─── EXCERPTED TEXT

Almond Butterscotch Cookies Cups
These edible cups are easiest to bake on baking sheets lined with parchment paper, rather than thick silicone baking mats, since they’re whisper thin and somewhat fragile. Overturned teacups make the perfect molds, although you can use anything that’s relatively wide with a flat bottom, such as a custard cup. After baking, if any cookies cool before you’ve had a chance to mold them into cookie cups, simply pop the baking sheet back in the oven for about 30 seconds to make them supple and try again.
Blondies
When I was looking for the perfect blondie, I went to the source on all things chocolate chipified: my good friend and fellow baker Dede Wilson, author of A Baker’s Field Guide to Chocolate Chip Cookies. I knew she’d come through with a killer recipe, and boy, did she ever.
Chocolate Chip Ice Cream Sandwich Cookies
These oversized cookies are packed with nuts and chocolate chips, perfect for making the best ice cream sandwiches you’ve ever had, feel free to use as much ice cream as you like inside.
Chewy-Dense Brownies
These are the best brownies for crumbling into ice cream, since they’ll stay nice and chewy even after they’re frozen.
Chocolate Chip Cookie Dough
I was an early trendsetter. I was snitching bites of raw cookie dough long before anyone else, way back in the sixties, so I would like to take credit for starting the craze. Okay, maybe I wasn’t the first kid to snitch a bit of raw cookie dough. But whoever came up with the idea for adding cookie dough to ice cream rightly deserves the accolades from ice cream lovers across the United States. (I’m not sure the idea of raw cookie dough in ice cream has international appeal.) This dough is packed with crunchy nuts and lots of chocolate chips, all embedded in a soft brown sugar dough. I debated with myself that this may be too much cookie dough for the average person to add to ice cream. Then, after much nibbling (while thinking about it), I decided that it was just not possible to have too much cookie dough!
Candied Cherries
This is a terrific recipe for preserving fresh cherries during their relatively short season. As they cook, their ruby red juices gush out and continue to deepen in color until they thicken to a flavorful syrup. Before folding them into ice cream, you’ll want to make sure they’re dry, since the liquid will muddy the ice cream. Drain the cherries in a strainer for at least 1 hour first, until they are sticky and dry (save the syrup for drizzling over ice cream). Then coarsely chop the cherries, or fold them into the ice cream whole as you remove it from the machine. Candied cherries are excellent on top of Lemon Sherbet (page 116) or Olive Oil Ice Cream (page 83), and on any homemade ice cream sundae you make as well.
Cakelike Brownies
If you like your brownies airy and not too dense, these are the ones for you.
Croquant
Croquant is French for “crunchy,” and this version certainly lives up to its name and reputation. This simple mix-in of toasted nuts enrobed in glossy caramel is wonderful when crushed and added to ice cream. You can crack it as fine, or as coarse, as you want. One tip: Adding the nuts to the caramel while they’re still warm will make them easier to mix.

──────
─── INFORMATION PROVIDED

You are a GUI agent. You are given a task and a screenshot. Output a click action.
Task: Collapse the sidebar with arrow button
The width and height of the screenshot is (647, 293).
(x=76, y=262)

──────

→ EXERCISE SET:
#1 From the recipe notes on ice cream mix-ins, return everything from "Chocolate Chip Ice" down to "after they’re frozen.".
#2 Answer these about the recipe notes on ice cream mix-ins:
(a) What lining does the almond butterscotch cookie cup note recommend for the baking sheets?
(b) Who gave the recipe for the blondies?
(c) For at least how long should the candied cherries drain before they go into ice cream?
#3 Extend the recipe notes on ice cream mix-ins beyond their final sentence.

→ RESULTS BY TASK:
#1
Chocolate Chip Ice Cream Sandwich Cookies
These oversized cookies are packed with nuts and chocolate chips, perfect for making the best ice cream sandwiches you’ve ever had, feel free to use as much ice cream as you like inside.
Chewy-Dense Brownies
These are the best brownies for crumbling into ice cream, since they’ll stay nice and chewy even after they’re frozen.

#2
(a) Parchment paper
(b) Dede Wilson
(c) 1 hour

#3
Honey-Sesame Brittle
This delicate but highly flavored brittle may lose its appealing crispness after it cools, so I recommend baking it just an hour or so before adding it to just-churned ice cream. I like it mixed into ice creams that are exotically flavored, such as Anise Ice Cream (page 36) or Lavender-Honey Ice Cream (page 64). Sesame seeds are very flavorful, and you’ll find that a small amount of this brittle will provide lots of flavor to any ice cream you chose to mix it into. Feel free to add a little freshly grated orange zest to the honey as well.
Peanut Butter Patties
You don’t need me to tell you that Peanut Butter Patties are the best when embedded in any chocolate-flavored ice cream. Use a commercial brand of peanut butter when making these since natural-style peanut butter will make them too runny. If you want tinier pieces in your ice cream, simply shape the mixture into smaller patties. And although they’re rich, if you want more to add to your ice cream, it’s easy to double the recipe.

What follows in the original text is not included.